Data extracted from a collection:
*** Block opens ***
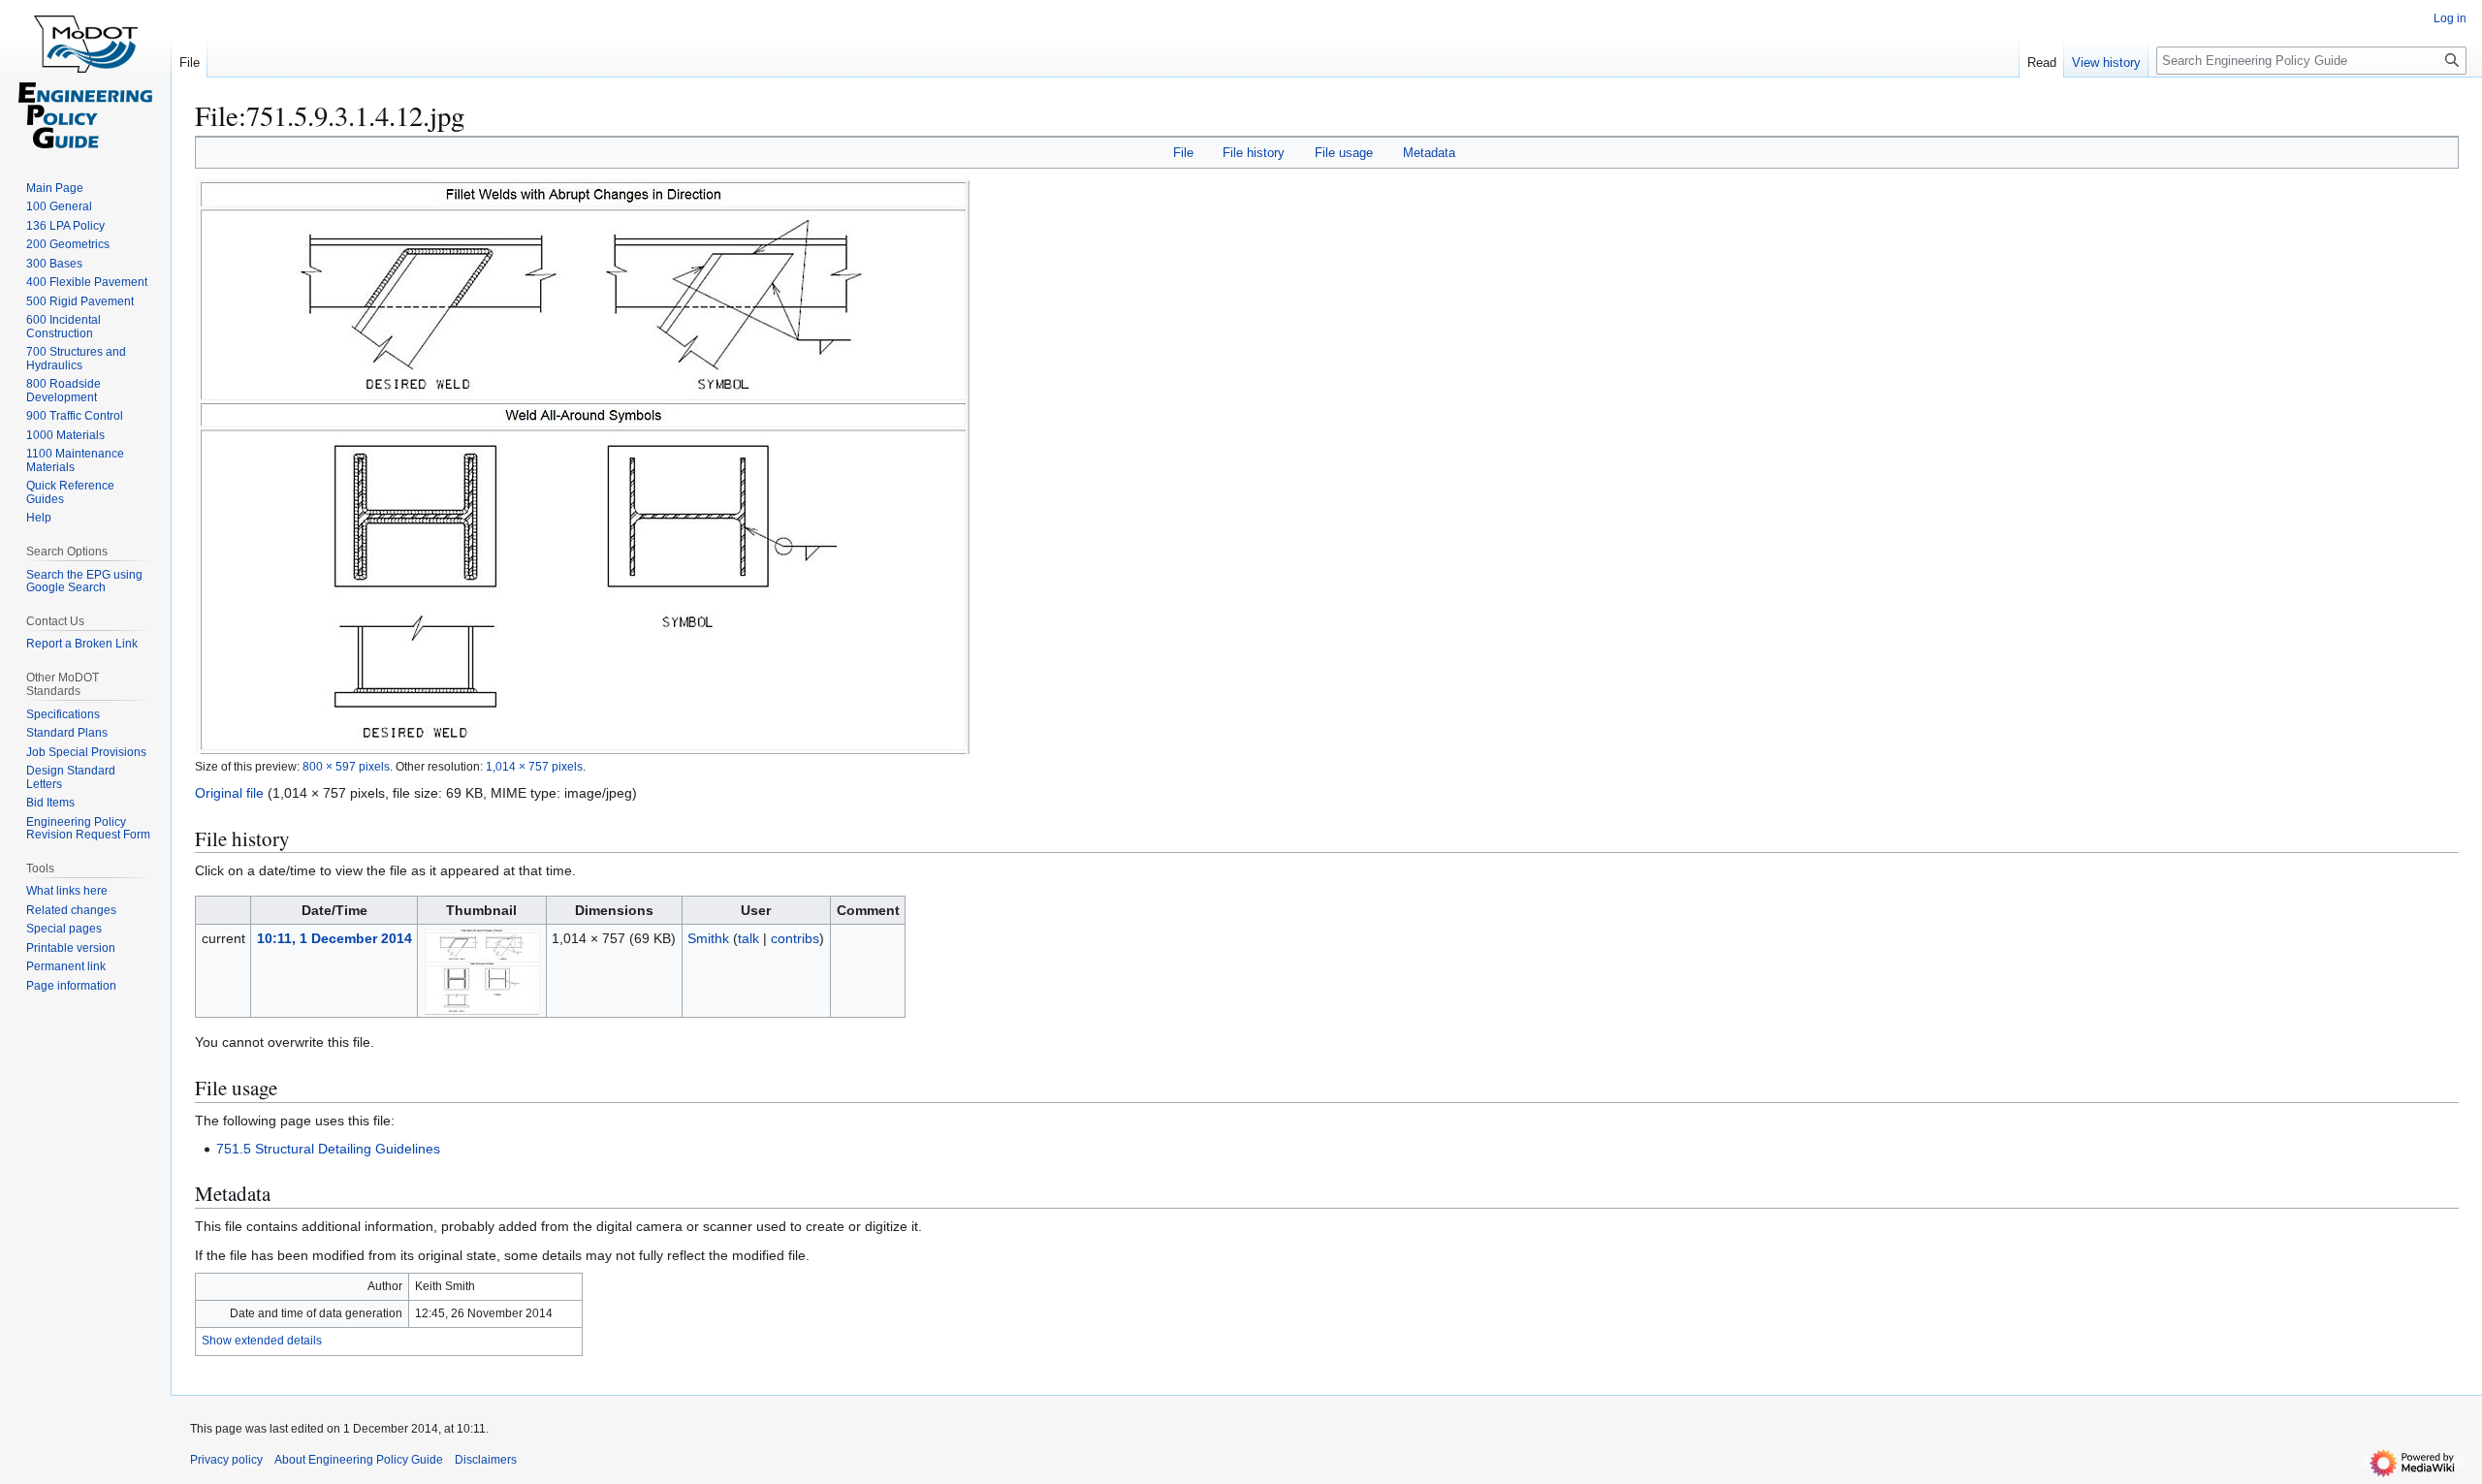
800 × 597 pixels (346, 766)
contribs (795, 938)
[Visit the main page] (85, 77)
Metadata (1429, 152)
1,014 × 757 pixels (534, 766)
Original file (229, 793)
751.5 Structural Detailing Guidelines (328, 1148)
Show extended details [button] (262, 1340)
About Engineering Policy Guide (358, 1460)
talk (748, 938)
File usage (1344, 152)
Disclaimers (486, 1460)
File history (1254, 152)
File (1183, 152)
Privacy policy (226, 1460)
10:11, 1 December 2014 (334, 938)
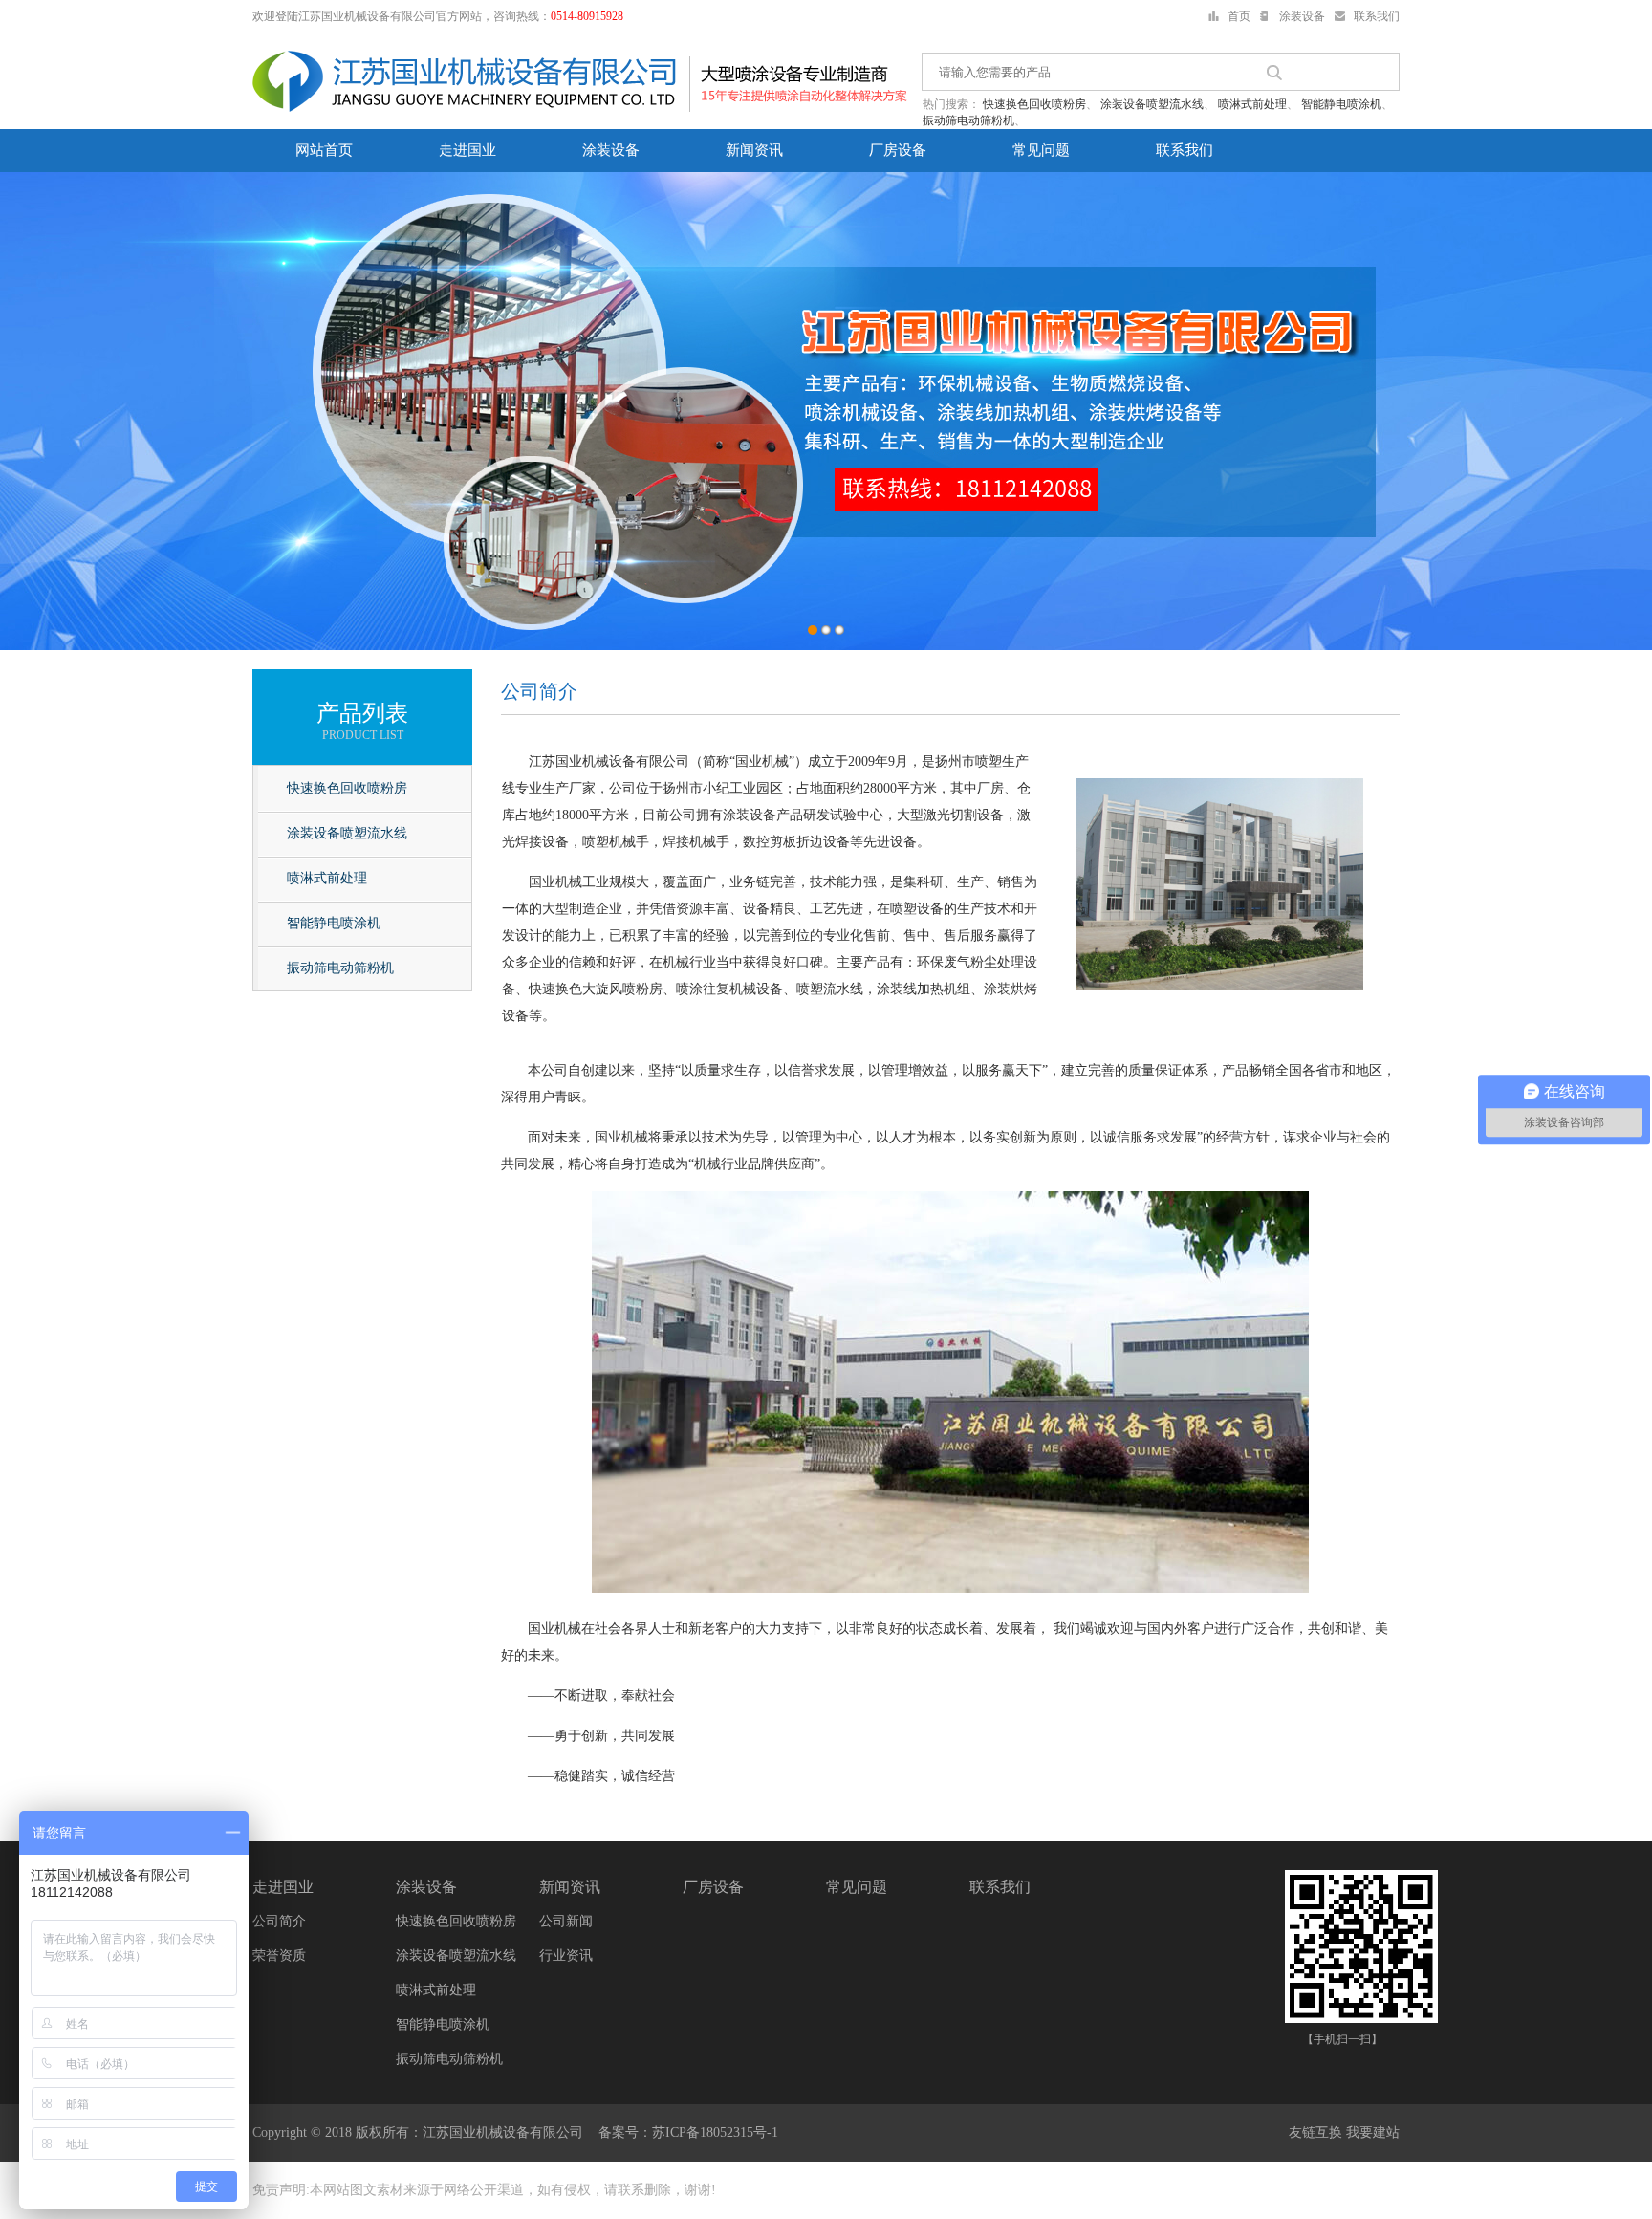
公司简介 (279, 1921)
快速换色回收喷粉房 (1034, 104)
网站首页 (324, 150)
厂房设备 (897, 150)
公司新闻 (566, 1921)
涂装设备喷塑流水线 (1152, 104)
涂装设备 (1302, 16)
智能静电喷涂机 (1341, 104)
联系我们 (1377, 16)
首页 (1239, 16)
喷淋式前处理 (1252, 104)
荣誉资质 (279, 1955)
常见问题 (1041, 150)
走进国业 (467, 150)
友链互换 (1315, 2132)
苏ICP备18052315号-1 (715, 2132)
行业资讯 (566, 1955)
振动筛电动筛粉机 (968, 120)
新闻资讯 (754, 150)
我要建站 (1373, 2132)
*** Block closes ***
• Problem description: Nothing but the pictures should be left out when the records are retyped exactly.

• Written reply:
800 × 597 pixels (346, 766)
contribs (795, 938)
[Visit the main page] (85, 77)
Metadata (1429, 152)
1,014 × 757 pixels (534, 766)
Original file (229, 793)
751.5 Structural Detailing Guidelines (328, 1148)
Show extended details [button] (262, 1340)
About Engineering Policy Guide (358, 1460)
talk (748, 938)
File usage (1344, 152)
Disclaimers (486, 1460)
File history (1254, 152)
File (1183, 152)
Privacy policy (226, 1460)
10:11, 1 December 2014 (334, 938)
公司简介 (279, 1921)
快速换色回收喷粉房 (1034, 104)
网站首页 (324, 150)
厂房设备 (897, 150)
公司新闻 (566, 1921)
涂装设备喷塑流水线 (1152, 104)
涂装设备 (1302, 16)
智能静电喷涂机 (1341, 104)
联系我们 (1377, 16)
首页 (1239, 16)
喷淋式前处理 (1252, 104)
荣誉资质 (279, 1955)
常见问题 (1041, 150)
走进国业 (467, 150)
友链互换 (1315, 2132)
苏ICP备18052315号-1 (715, 2132)
行业资讯 (566, 1955)
振动筛电动筛粉机 (968, 120)
新闻资讯 (754, 150)
我要建站 (1373, 2132)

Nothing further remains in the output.